▶ EXERCISE PASSAGE

Professor John Major Eason, whose expertise includes the criminal justice system and race relations, will present on “The Racial and Economic Underpinnings – and Impact – of Mass Incarceration.”
Eason, an associate professor in the department of sociology at the University of Wisconsin-Madison, was recently invited to join the University at Buffalo’s Center for Diversity Innovation as a Distinguished Visiting Scholar and a member of the 2020-21 Scholar Cohort.
His presentation, hosted by the UB Law Alumni Association and UB School of Law, will be held via Zoom on Thursday, Nov. 5, 2020, from 6 p.m. to 7 p.m. The program is being sponsored in conjunction with the Minority Bar Association of WNY, the Bar Association of Erie County, and the WNY Chapter of the Women’s Bar Association of the State of New York.
Questions and answers will be moderated by Associate Professor Alexandra Harrington, Director of the Criminal Justice Advocacy Clinic at UB School of Law.
“Our country confines more than 2 million people in prisons and jails nationwide,” Harrington says. “People living in poverty and people of color are disproportionately incarcerated. Professor Eason’s research can help us understand the reasons for these disparities, the role they play in mass incarceration, and the profound consequences they have on communities.”

▶ ACTIVITIES
(1) Please reproduce the part of the mass incarceration talk announcement between "Eason, an associate" and "2020-21 Scholar Cohort.", inclusive.
(2) Carry on the mass incarceration talk announcement from its final sentence.

▶ INFORMATION SHOWN

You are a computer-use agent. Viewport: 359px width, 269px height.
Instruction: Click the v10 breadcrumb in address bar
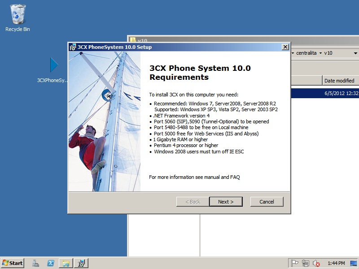pyautogui.click(x=328, y=53)
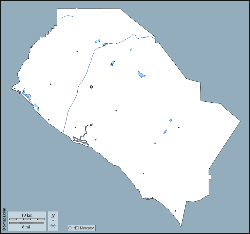This screenshot has width=250, height=234.
Task: Click the small square notch on the eastern border
Action: (x=210, y=178)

▶ OUTPUTS IN ORDER
(1)
Eason, an associate professor in the department of sociology at the University of Wisconsin-Madison, was recently invited to join the University at Buffalo’s Center for Diversity Innovation as a Distinguished Visiting Scholar and a member of the 2020-21 Scholar Cohort.

(2)
Professor Eason is the director of the University of Wisconsin-Madison’s Justice Lab, and author of the book, Big House on the Prairie. He holds a Ph.D. from the Department of Sociology at the University of Chicago. A native of Evanston, Illinois, he received a B.A. in Urban and Regional Planning from the University of Illinois Urbana-Champaign and a M.P.P. from the Harris School of Public Policy at the University of Chicago.
Before entering graduate school, he was a church-based community organizer focusing on housing and criminal justice issues. He also served as a political organizer for then Illinois State Senator Barack Obama. His research interest challenges existing models and develops new theories of community, health, race, punishment, and rural/urban process.